House OKs Senate’s Partial ‘Cliff’ Solution
WASHINGTON (AP) – Past its own New Year’s deadline, a weary Congress sent President Barack Obama legislation to avoid a national “fiscal cliff” of middle class tax increases and spending cuts late Tuesday night in the culmination of a struggle that strained America’s divided government to the limit.
The bill’s passage on a 257-167 vote in the House sealed a partial political triumph for the president less than two months after he secured re-election while calling for higher taxes on those he calls the wealthy.
In addition to neutralizing middle class tax increases and spending cuts taking effect with the new year, the legislation will raise tax rates on incomes over $400,000 for individuals and $450,000 for couples. That was higher than the thresholds of $200,000 and $250,000 that Obama campaigned for. But in a party that swore off tax increases two decades ago, dozens of Republicans supported the bill at both ends of the Capitol.
The Congressional Budget Office said the measure would add nearly $4 trillion over a decade to federal deficits, a calculation that assumed taxes would otherwise have risen on taxpayers at all income levels.
The Senate approved the measure on a vote of 89-8 less than 24 hours earlier, and in the interim, House conservatives demanded a vote to add significant spending cuts to the measure. But in the end they retreated.
Supporters of the bill in both parties expressed regret that it was narrowly drawn, and fell far short of a sweeping plan that combined tax changes and spending cuts to reduce federal deficits. That proved to be a step too far in the two months since Obama called congressional leaders to the White House for a postelection stab at compromise.

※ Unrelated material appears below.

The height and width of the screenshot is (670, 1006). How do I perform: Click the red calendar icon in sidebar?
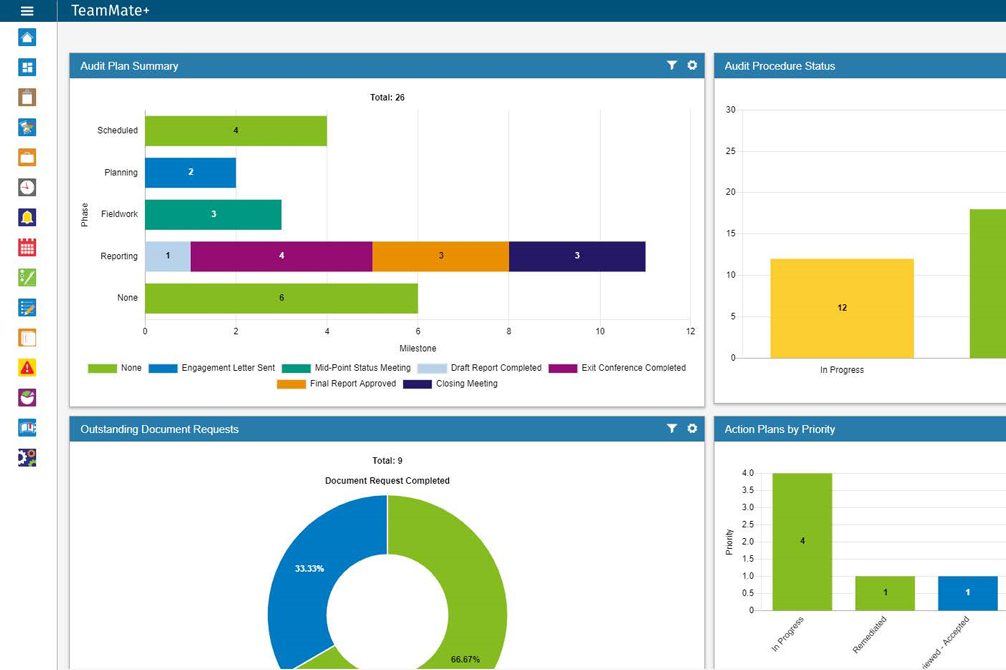point(27,247)
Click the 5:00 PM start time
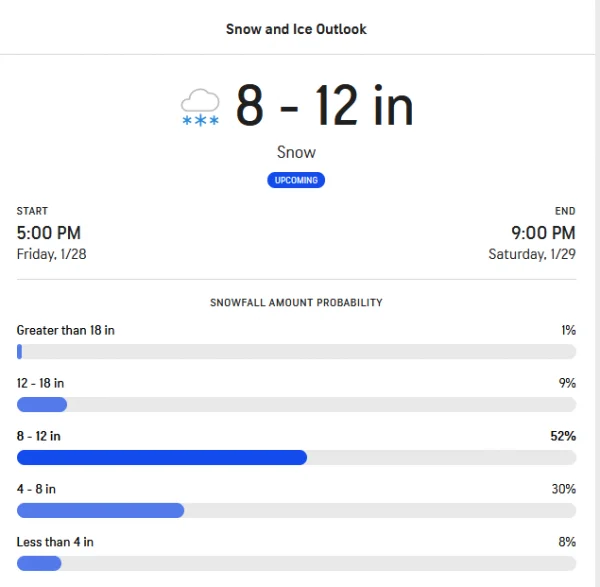The width and height of the screenshot is (600, 587). click(x=49, y=233)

Majority Republicans did their best to minimize the bill’s tax increases, just as they abandoned their demand from earlier in the day to add spending cuts to the package.
“By making Republican tax cuts permanent, we are one step closer to comprehensive tax reform that will help strengthen our economy and create more and higher paychecks for American workers,” said Rep. Dave Camp of Michigan, chairman of the tax-writing House Ways and Means Committee.
He urged a vote for passage to “get us one step closer to tax reform in 2013” as well as attempts to control spending.
The bill would also prevent an expiration of extended unemployment benefits for an estimated two million jobless, block a 27 percent cut in fees for doctors who treat Medicare patients, stop a $900 pay increase for lawmakers from taking effect in March and head off a threatened spike in milk prices.
It would stop $24 billion in across-the-board spending cuts set to take effect over the next two months, although only about half of that total would be offset with savings elsewhere in the budget.
The economic as well as political stakes were considerable.
Economists have warned that without action by Congress, the tax increases and spending cuts that technically took effect with the turn of the new year at midnight could send the economy into recession.
Even with enactment of the legislation, taxes are on the rise for millions.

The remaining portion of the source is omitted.